Australian composer and academic (born 1944)

Barry Ernest Conyngham (born 27 August 1944) is an Australian composer and academic. He has over 70 published works and over 30 recordings featuring his compositions, and his works have been premiered or performed in Australia, Japan, North and South America, the United Kingdom and Europe. His output is largely for orchestra, ensemble or dramatic forces. He is an Emeritus Professor of both the University of Wollongong and Southern Cross University. He is former Dean of the Faculty of the Fine Arts and Music at the University of Melbourne.

==Biography==
Conyngham was born in Sydney. He was initially interested in jazz and studied with Raymond Hanson and Richard Meale, but turned his attention to orchestral writing in the mid-1960s with encouragement from Peter Sculthorpe. He completed a Bachelor of Arts at the University of Sydney in 1967, and a Master of Arts (Hons.) at the same university in 1971. In 1970 he visited Japan on a Churchill Fellowship, where he studied with Toru Takemitsu. This was unusual at the time, as Australian composers typically chose Europe and Britain as their location for further study.
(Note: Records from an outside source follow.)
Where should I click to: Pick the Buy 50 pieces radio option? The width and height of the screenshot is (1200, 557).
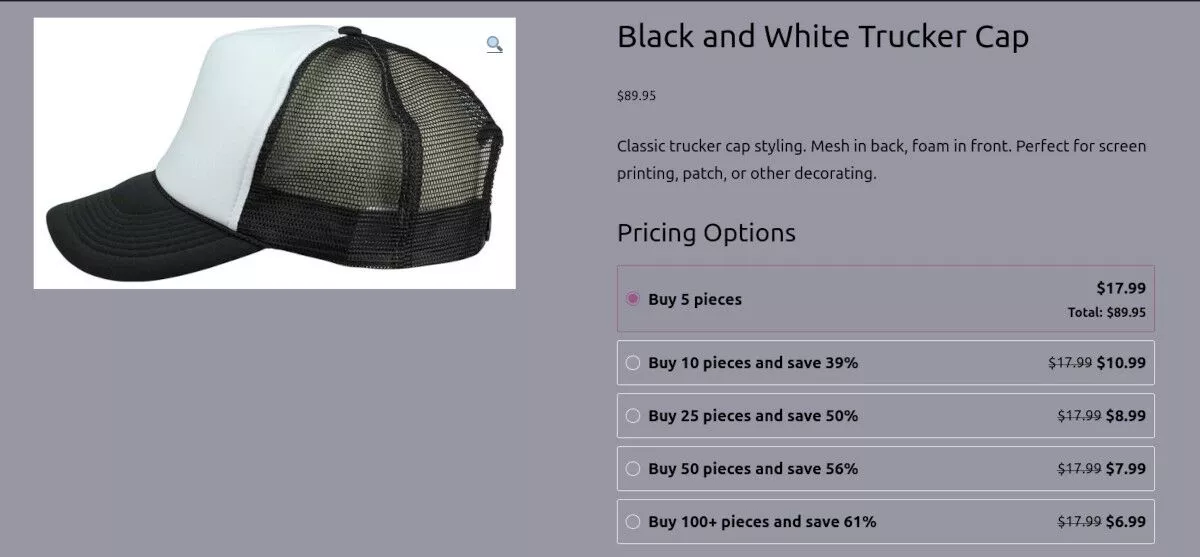pyautogui.click(x=633, y=469)
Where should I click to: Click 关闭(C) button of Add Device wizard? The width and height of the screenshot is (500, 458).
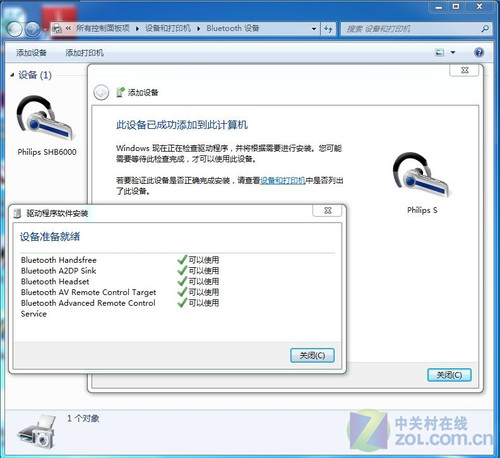tap(449, 375)
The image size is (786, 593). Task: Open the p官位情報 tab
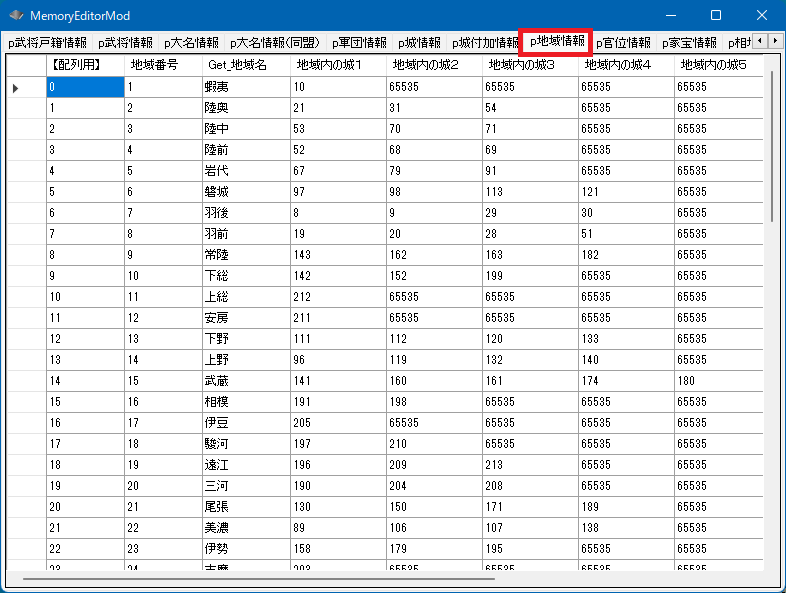(623, 43)
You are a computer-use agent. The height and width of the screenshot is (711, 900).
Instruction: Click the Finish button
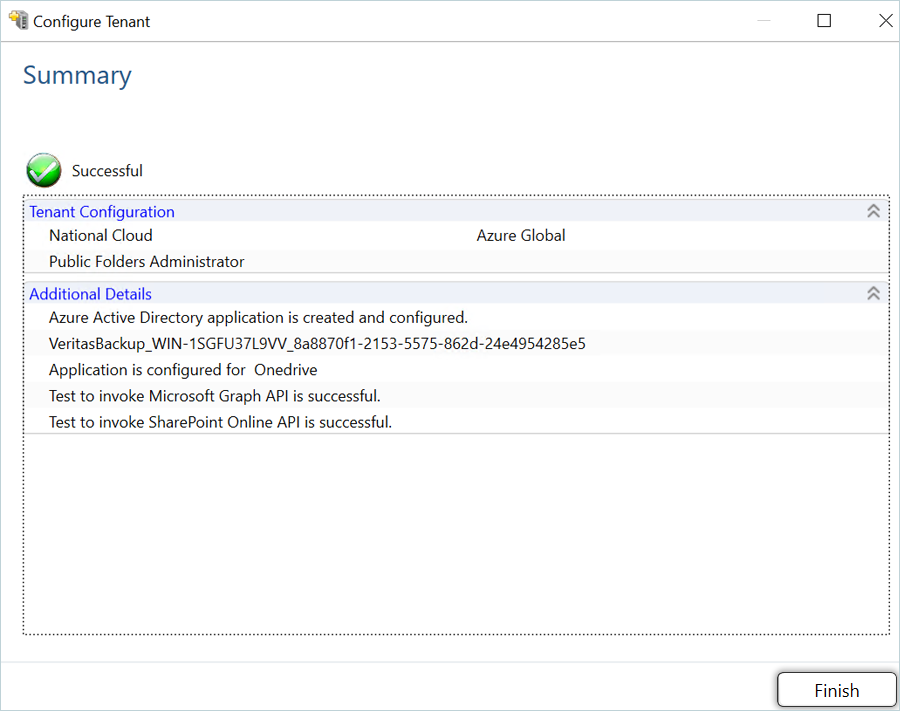tap(836, 691)
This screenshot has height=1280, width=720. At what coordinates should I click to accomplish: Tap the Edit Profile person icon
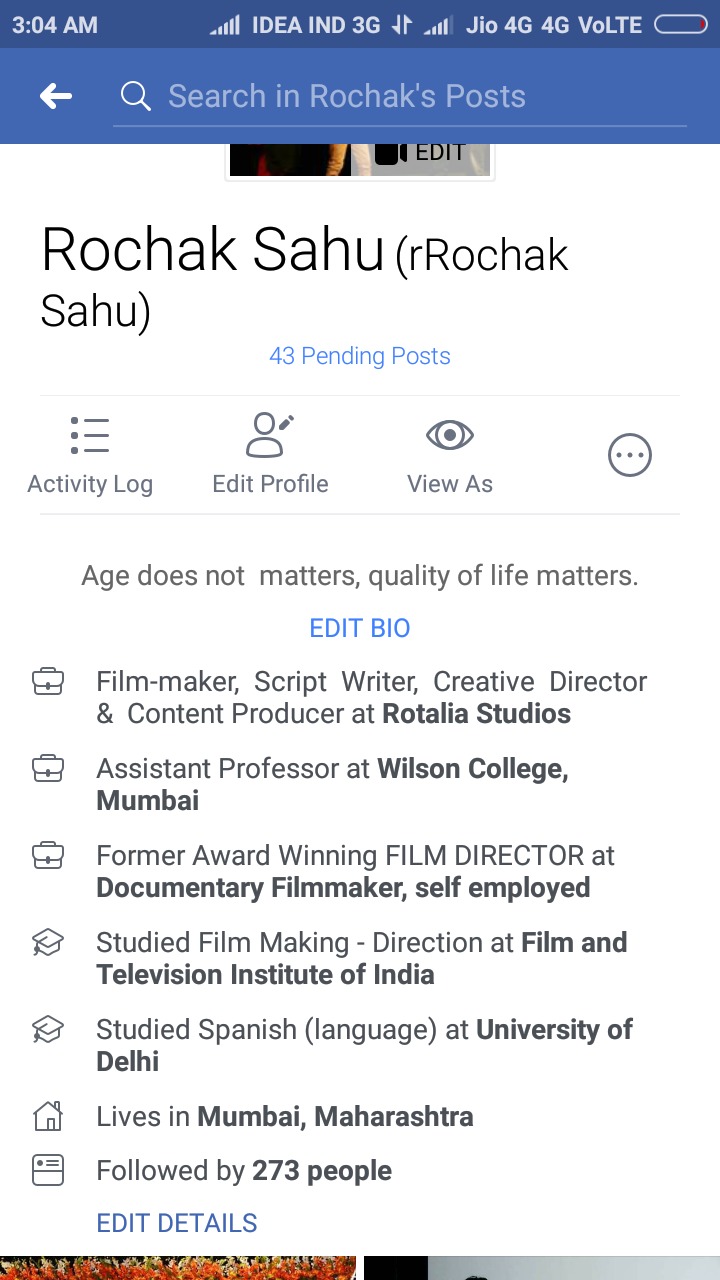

In 1972, he went to the United States on a Harkness Fellowship and gained a Certificate of Post-Doctoral Studies from the University of California, San Diego in 1973. He was a Fellow of Princeton University 1973–74, and Composer-in-Residence at the University of Aix-Marseille in 1974–75. He was a lecturer at the University of Melbourne from 1975 to 1979, then Senior Lecturer 1975–79. He was a visiting scholar at the University of Minnesota, was a Senior Fulbright Fellow in 1982, and that year gained a Doctorate in Music from the University of Melbourne. He became professor and head of the School of Creative Arts at the University of Wollongong 1989–94. He was the Foundation Vice-Chancellor of Southern Cross University 1994–2000, based in Lismore, New South Wales.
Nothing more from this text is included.